**Written problem**
Rewrite all the lines of these items, requests included, and multiply every coordinate in the answers by 2.1, rounding to whole numbers with halves going up. Leave out the pictures.

Start Entries supplied

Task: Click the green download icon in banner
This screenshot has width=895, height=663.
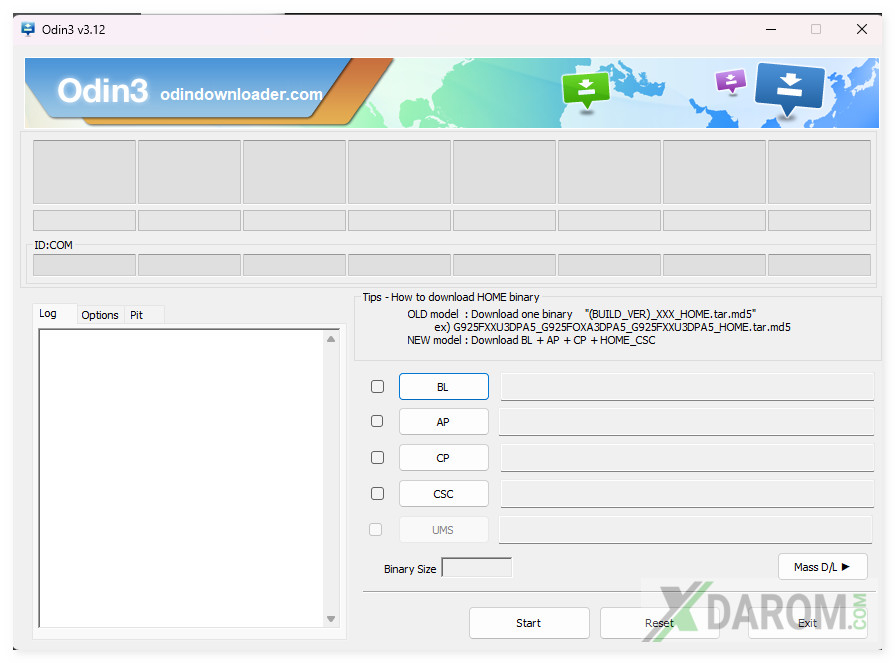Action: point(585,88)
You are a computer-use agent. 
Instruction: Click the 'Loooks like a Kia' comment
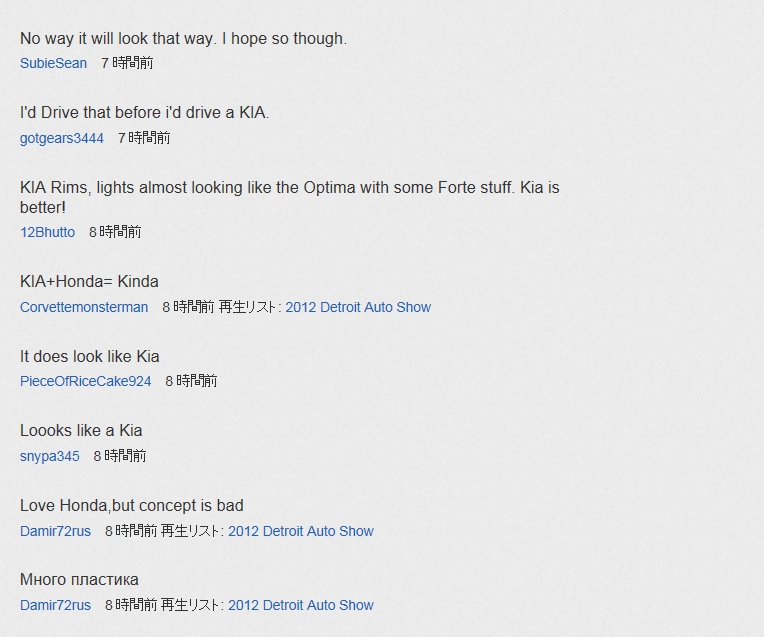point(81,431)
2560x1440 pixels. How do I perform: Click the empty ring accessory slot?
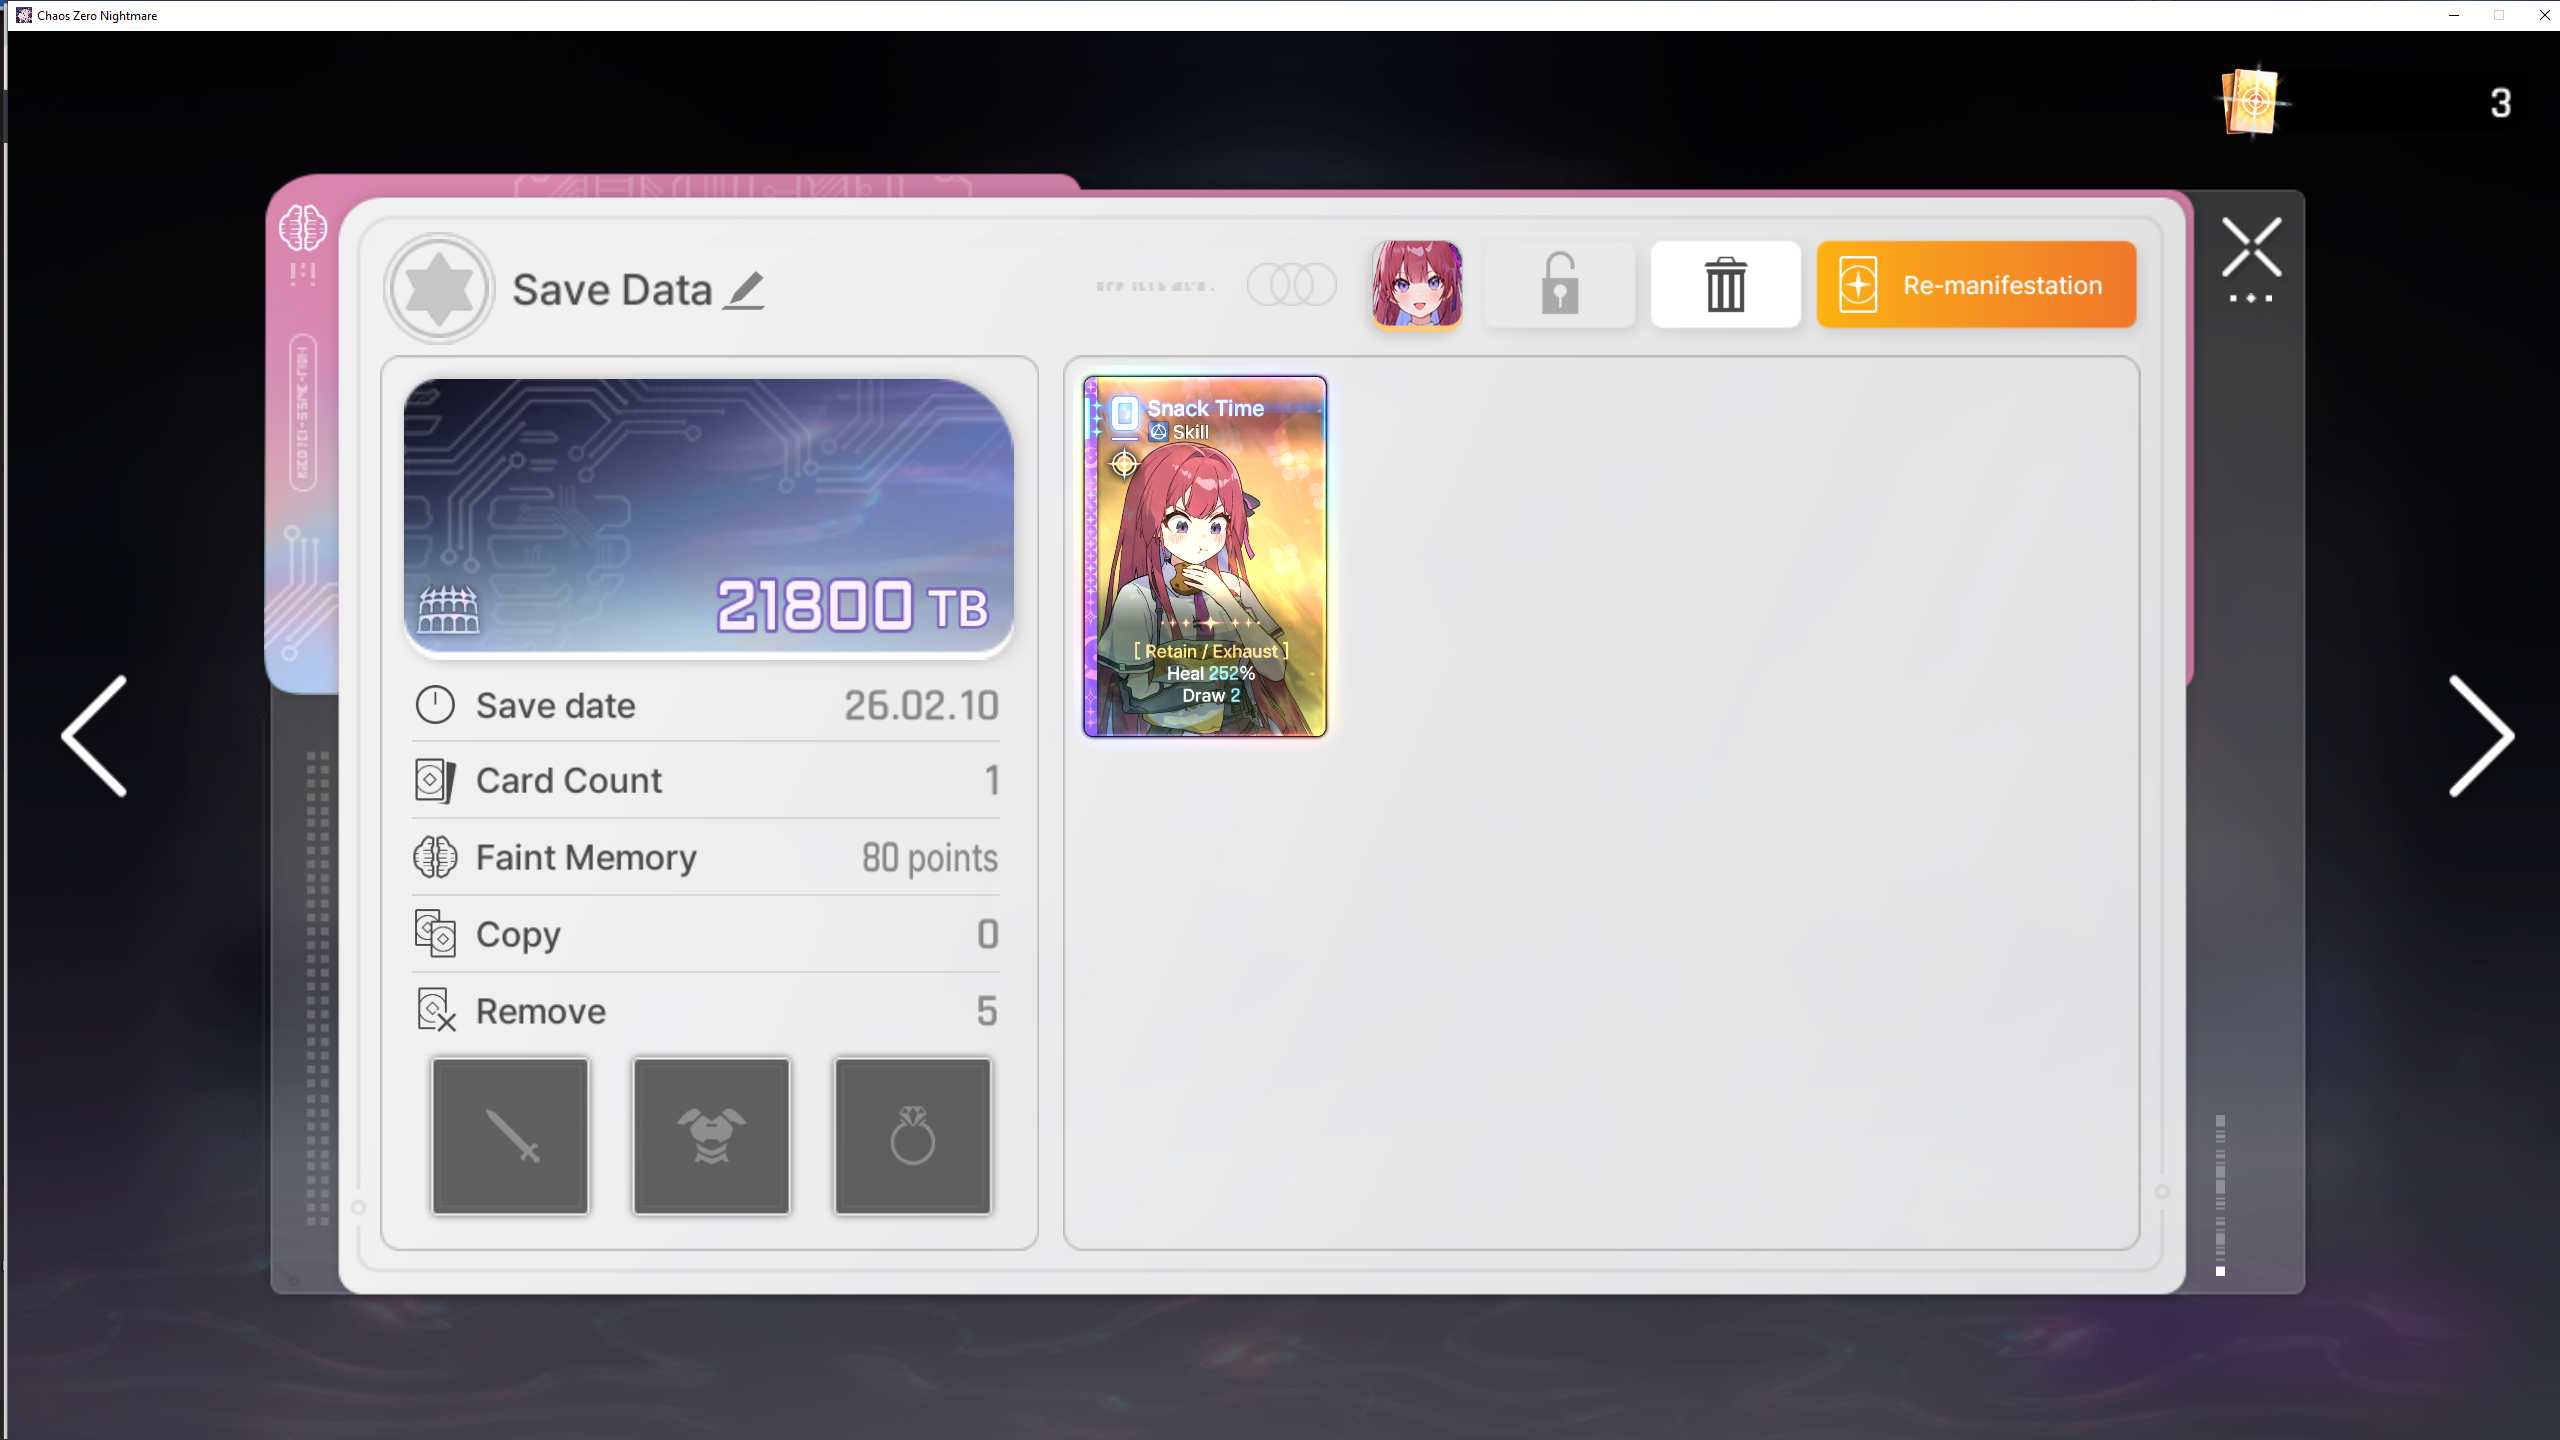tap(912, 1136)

End Entries supplied

**Final result**
Task: Click the green download icon in banner
This screenshot has width=895, height=663.
Action: point(1229,185)
You are a computer-use agent. 
Instruction: Click the 'Loooks like a Kia' comment
point(170,905)
2560x1440 pixels. How do I perform: Click the empty ring accessory slot?
tap(1915, 2386)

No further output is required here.